Globalizzazione e sovranità

“Nessun Stato-nazione controlla più da tempo pienamente ed esclusivamente la propria economia nazionale. In assenza di una economia nazionale di cui gli Stati possano rivendicare la guida, non sorprende la tendenza generale, soprattutto nei Paesi autoritari, ma anche in molti leader e movimenti “populisti” (di destra e di sinistra) a declinare la sovranità nazionale nei termini di supremazia culturale, identità razziale, nazionalismo etnico e a trovare spesso in questo le ragioni di una repressione del dissenso interno”.

“la globalizzazione va governata nei suoi diversi aspetti, regolamentandola sul piano delle relazioni internazionali, seconda una visione che faccia perno sul bene comune. Su questo punto, nel quale sono in gioco i valori più profondi della giustizia e della pace, realtà come gli Stati Uniti e l’Unione Europea hanno un ruolo e una responsabilità decisivi. E troppo spesso ne sentiamo la mancanza”.

Il contributo della Chiesa

Dopo aver ricordato che il contributo fondamentale di Benedetto XVI è stato quello di un allargamento del concetto di ragione e dell’uso di essa, come indispensabile per pensare adeguatamente tutti i termini del quadro sociale, ha aggiunto:

“Papa Francesco ha chiesto una nuova e globale spinta missionaria alla Chiesa cattolica, quella che egli ha chiamato Chiesa in uscita, nella quale e attraverso la quale il corpus dottrinale deve riprendere vita nello stile pastorale. Risituare la dottrina all’interno del processo kerigmatico dell’evangelizzazione rappresenta una riaffermazione radicale dell’identità cristiana. Non una sua negazione”.

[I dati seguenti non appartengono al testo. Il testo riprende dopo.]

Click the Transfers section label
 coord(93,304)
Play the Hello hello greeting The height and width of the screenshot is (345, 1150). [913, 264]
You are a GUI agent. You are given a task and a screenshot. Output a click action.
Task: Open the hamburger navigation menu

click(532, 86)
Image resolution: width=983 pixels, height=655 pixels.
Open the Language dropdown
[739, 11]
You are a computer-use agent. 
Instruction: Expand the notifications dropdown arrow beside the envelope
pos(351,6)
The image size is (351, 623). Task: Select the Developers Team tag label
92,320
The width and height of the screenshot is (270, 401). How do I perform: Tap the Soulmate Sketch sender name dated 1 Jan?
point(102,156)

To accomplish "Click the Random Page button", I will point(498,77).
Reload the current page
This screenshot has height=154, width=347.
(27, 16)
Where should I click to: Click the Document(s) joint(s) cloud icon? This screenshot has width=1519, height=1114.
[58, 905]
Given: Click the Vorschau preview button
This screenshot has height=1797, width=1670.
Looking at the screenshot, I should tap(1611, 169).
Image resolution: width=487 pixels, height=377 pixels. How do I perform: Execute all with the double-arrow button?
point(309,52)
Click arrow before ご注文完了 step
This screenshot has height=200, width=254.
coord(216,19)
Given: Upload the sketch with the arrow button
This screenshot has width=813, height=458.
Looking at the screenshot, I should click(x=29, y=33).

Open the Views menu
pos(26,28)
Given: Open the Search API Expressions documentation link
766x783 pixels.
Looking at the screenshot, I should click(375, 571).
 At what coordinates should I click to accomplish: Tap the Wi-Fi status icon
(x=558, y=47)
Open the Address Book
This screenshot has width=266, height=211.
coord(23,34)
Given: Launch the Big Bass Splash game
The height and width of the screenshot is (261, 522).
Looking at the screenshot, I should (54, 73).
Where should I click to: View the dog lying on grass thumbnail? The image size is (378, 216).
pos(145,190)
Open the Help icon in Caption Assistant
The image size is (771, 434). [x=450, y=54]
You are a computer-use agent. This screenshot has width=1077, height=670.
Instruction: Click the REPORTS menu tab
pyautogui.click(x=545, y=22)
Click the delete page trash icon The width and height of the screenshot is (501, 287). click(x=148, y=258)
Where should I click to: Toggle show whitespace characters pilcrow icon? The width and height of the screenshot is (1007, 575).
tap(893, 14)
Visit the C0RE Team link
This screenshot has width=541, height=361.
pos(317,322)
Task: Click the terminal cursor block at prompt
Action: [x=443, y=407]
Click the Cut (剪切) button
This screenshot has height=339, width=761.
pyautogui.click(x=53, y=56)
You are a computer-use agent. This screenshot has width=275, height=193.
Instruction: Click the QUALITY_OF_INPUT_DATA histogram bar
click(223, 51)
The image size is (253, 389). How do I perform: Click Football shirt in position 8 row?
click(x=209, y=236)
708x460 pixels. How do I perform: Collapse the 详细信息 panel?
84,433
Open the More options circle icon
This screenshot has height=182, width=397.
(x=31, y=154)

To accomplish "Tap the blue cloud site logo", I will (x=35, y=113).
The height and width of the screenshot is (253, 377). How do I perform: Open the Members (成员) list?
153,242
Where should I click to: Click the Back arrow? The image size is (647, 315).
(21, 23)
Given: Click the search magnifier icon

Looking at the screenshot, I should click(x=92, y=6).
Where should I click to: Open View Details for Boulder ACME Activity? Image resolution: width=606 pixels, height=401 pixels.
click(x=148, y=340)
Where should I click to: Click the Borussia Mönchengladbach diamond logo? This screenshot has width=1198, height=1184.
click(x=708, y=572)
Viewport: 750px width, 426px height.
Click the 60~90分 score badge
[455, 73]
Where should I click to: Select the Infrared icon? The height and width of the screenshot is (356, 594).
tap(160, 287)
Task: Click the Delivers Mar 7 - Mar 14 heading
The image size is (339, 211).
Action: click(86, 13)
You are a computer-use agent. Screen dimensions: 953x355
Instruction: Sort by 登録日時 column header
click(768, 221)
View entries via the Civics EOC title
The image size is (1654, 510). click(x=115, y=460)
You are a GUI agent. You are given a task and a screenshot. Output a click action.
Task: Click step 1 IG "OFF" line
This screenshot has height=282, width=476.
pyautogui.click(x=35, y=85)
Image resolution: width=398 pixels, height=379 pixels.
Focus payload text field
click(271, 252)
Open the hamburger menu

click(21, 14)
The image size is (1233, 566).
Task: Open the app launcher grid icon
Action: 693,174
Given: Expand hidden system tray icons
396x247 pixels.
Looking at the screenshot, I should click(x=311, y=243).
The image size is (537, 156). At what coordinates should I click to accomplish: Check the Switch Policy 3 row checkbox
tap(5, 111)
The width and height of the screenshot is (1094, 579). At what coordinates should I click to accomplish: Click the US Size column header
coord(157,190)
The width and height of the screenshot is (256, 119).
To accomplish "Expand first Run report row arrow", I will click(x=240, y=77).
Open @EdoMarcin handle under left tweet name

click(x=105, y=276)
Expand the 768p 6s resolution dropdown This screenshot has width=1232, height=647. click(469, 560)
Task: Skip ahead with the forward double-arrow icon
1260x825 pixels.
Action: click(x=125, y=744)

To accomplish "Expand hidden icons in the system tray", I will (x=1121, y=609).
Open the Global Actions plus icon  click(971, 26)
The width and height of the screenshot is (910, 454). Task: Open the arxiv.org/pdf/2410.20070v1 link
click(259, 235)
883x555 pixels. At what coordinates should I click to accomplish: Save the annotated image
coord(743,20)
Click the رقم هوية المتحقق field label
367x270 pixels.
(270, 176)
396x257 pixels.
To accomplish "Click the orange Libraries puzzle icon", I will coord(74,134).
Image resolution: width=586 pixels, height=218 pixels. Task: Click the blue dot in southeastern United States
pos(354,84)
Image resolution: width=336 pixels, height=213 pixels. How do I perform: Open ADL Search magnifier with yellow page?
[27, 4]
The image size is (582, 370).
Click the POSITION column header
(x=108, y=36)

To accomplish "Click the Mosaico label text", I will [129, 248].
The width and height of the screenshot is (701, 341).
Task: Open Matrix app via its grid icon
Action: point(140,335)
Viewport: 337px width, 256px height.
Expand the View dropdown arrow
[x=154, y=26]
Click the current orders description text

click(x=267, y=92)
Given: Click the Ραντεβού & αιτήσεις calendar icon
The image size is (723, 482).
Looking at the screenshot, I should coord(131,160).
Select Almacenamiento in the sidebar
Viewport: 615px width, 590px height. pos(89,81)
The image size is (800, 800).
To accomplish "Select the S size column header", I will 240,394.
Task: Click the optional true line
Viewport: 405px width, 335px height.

La cultura dell’incontro e del dialogo

Dopo una lunga citazione del discorso pronunciato da Francesco in occasione del premio Carlo Magno, il cardinale ha aggiunto:

“Proprio in un’ora come questa, nella quale l’umanità è attraversata da violenze, minacce, paure e ingiustizie, il dialogo è l’unica strategia che possiamo adottare. E la Chiesa non può non farsi parola, messaggio, supplica, colloquio in questa strategia”.

Le guerre in atto e il terrorismo islamico

“Ho detto in più occasioni che confondere la natura reale e multiforme dei conflitti con la loro giustificazione ideologica-religiosa significa produrre un corto circuito che impedisce di riconoscere le diverse responsabilità storico-politiche, sociali, culturali. A ciascuno viene presentato il proprio conto. Certo, anche alle religioni quando non intraprendono un percorso critico nei confronti delle parti più ambigue delle loro stesse tradizioni; quando non si distaccano o non si dissociano condannando adeguatamente le efferatezze commesse in loro nome. La violenza, in nome di qualsiasi religione venga commessa, retroagisce negativamente su questa stessa religione e sui suoi fedeli, fino a produrre elementi di perversione di quella stessa religione”.

Verso un rinnovato impegno politico

“Il miracolo dell’amore disinteressato, che appare così assurdo alla mentalità di molti nostri contemporanei, deve riprodursi nelle nostre società, nella nostra storia concreta. Il compito sociale e politico va riconosciuto e riproposto anche sul piano educativo sia al singolo cristiano, sia ai singoli gruppi cristiani, a ciascuno secondo le diverse situazioni e competenze. Ve ne oggi una nuova necessità”.

Se non può mai mancare la collaborazione leale della Chiesa ai diversi ordinamenti nella costruzione di una società migliore, essa non può non mantenere la propria “differenza critica”. (…) La differenza cristiana nasce dalla fedeltà a Cristo e al suo Vangelo, secondo lo stile dell’amore. Ma nulla è più esigente e rischioso dell’amore. È quanto testimonia la famosissima Lettera a Diogneto: Dimorano sulla terra ma sono cittadini del cielo. Obbediscono alle leggi stabilite, ma con la loro vita superano le leggi. Amano tutti ma da tutti sono perseguitati”.